Will the Mission get set on fire, Gigantes-fan style? Probably not. Sure people will be happy and relieved, and some bars will feature some happy toasting drunks, and the Latino community really hates Trump, so there's that. But as has been written about a trillion times in the last several months, love for Hillary among Democrats isn't quite so passionate as it was for Barack. Call it mysogyny, call it her lack of charisma, call it her email albatross.

Now, if Donald Trump wins... I'm just... it's going to be really... I can't really even...


Look. We lived through eight years of Dubya, and older Lefties and SF gay men are going to talk about the hell of the Reagan era too. This is way different. The depression that is probably fresh in many peoples' memories about November 2004 is going to be nothing compared to what would follow a Trump victory, and a few literal dumpster fires and bonfires in the Mission and vandalized Muni busses are going to be the least of our concerns. In fact, people could be so shell-shocked and nauseated by such an outcome that they won't even have the energy to protest or light anything on fire at all.

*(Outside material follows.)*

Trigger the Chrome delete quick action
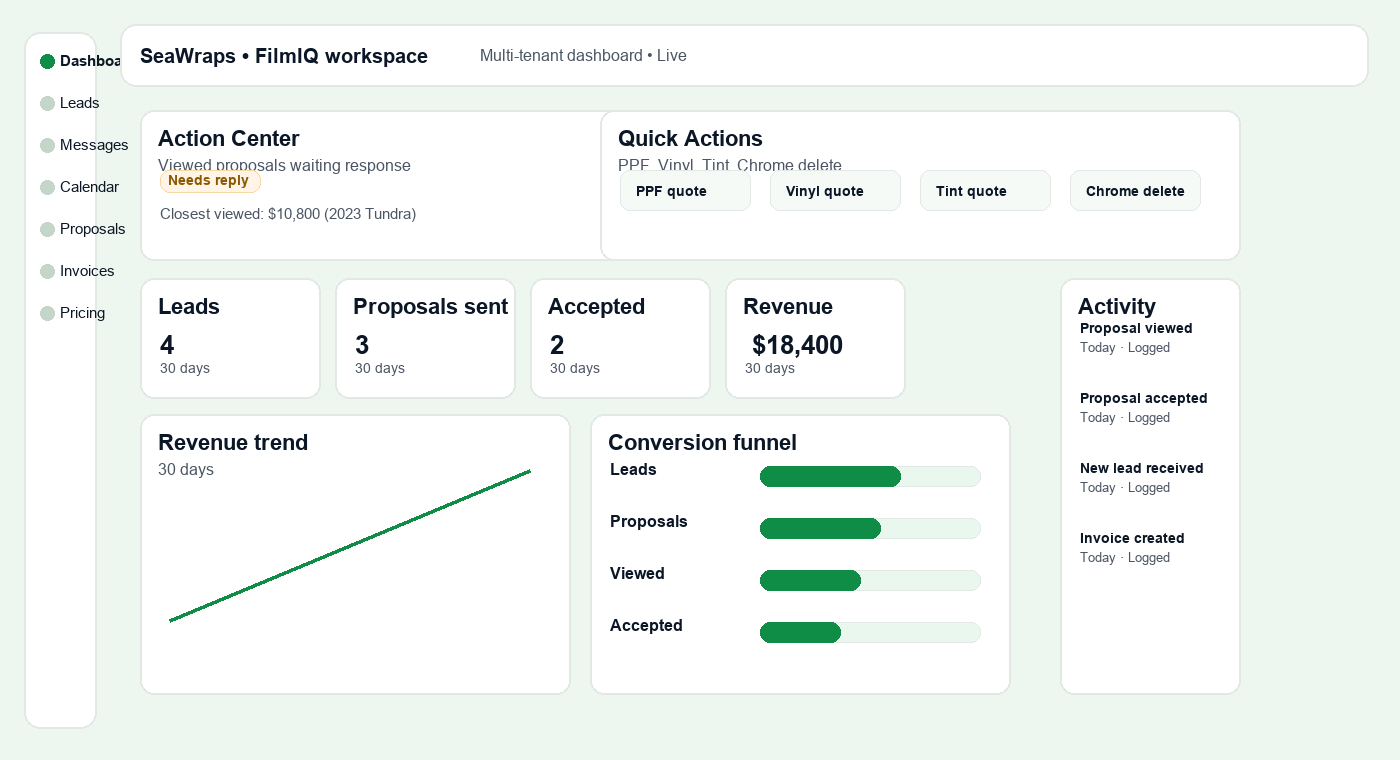Screen dimensions: 1400x760 pyautogui.click(x=1135, y=190)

There will, of course, still be work to be done. For a while. For as long we still have a country.

As our native New Yorker compadre and Gothamist honcho Jake Dobkin writes today, "I think our obligation in the event of a Trump victory would be to speak out for as long as we could before he crushed what remains of a free press. After that, those of us who were still alive and not imprisoned in the gulag could find one another, and try to organize against whatever Empire he creates on the burned ashes of the Republic."

People with means and dual citizenships and such will seriously consider moves abroad, although leaving your country for dead is hardly a good or morally admirable option.

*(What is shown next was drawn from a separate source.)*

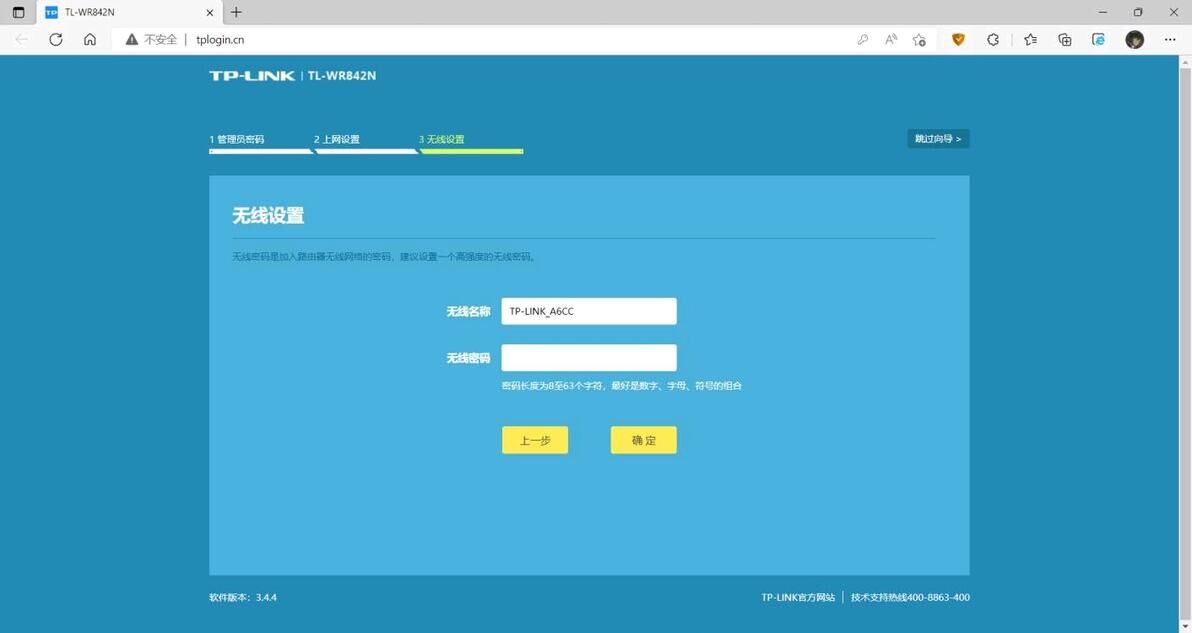Click the page refresh icon
1192x633 pixels.
point(56,39)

Anyway, look. A President (*gag* *barf*) Trump would just ignore us over here in San Francisco kind of how G.W. did. The Democrats in Congress could probably figure out a way to begin impeachment proceedings pretty soon much the way the Republicans are probably going to try to if Hillary wins — though a President Pence could be arguably worse on a number of levels. And say goodbye to the Supreme Court and civil liberties and legal abortion.

I'm not going to tell you how to feel or advocate vandalism in the event that Tuesday all goes to shit. I can barely even talk about it, and as Dobkin says, "At this point, if you don't feel sick to your stomach, you haven't been listening."

But get out there, cast your votes, and do what you can to encourage your swing state friends and relatives not to be deeply, unfathomably stupid about this. Trump is not Brexit, and neither is/was a joke.

I thought this was going to be fun to write, but I was wrong, and I now need a Xanax and a nap.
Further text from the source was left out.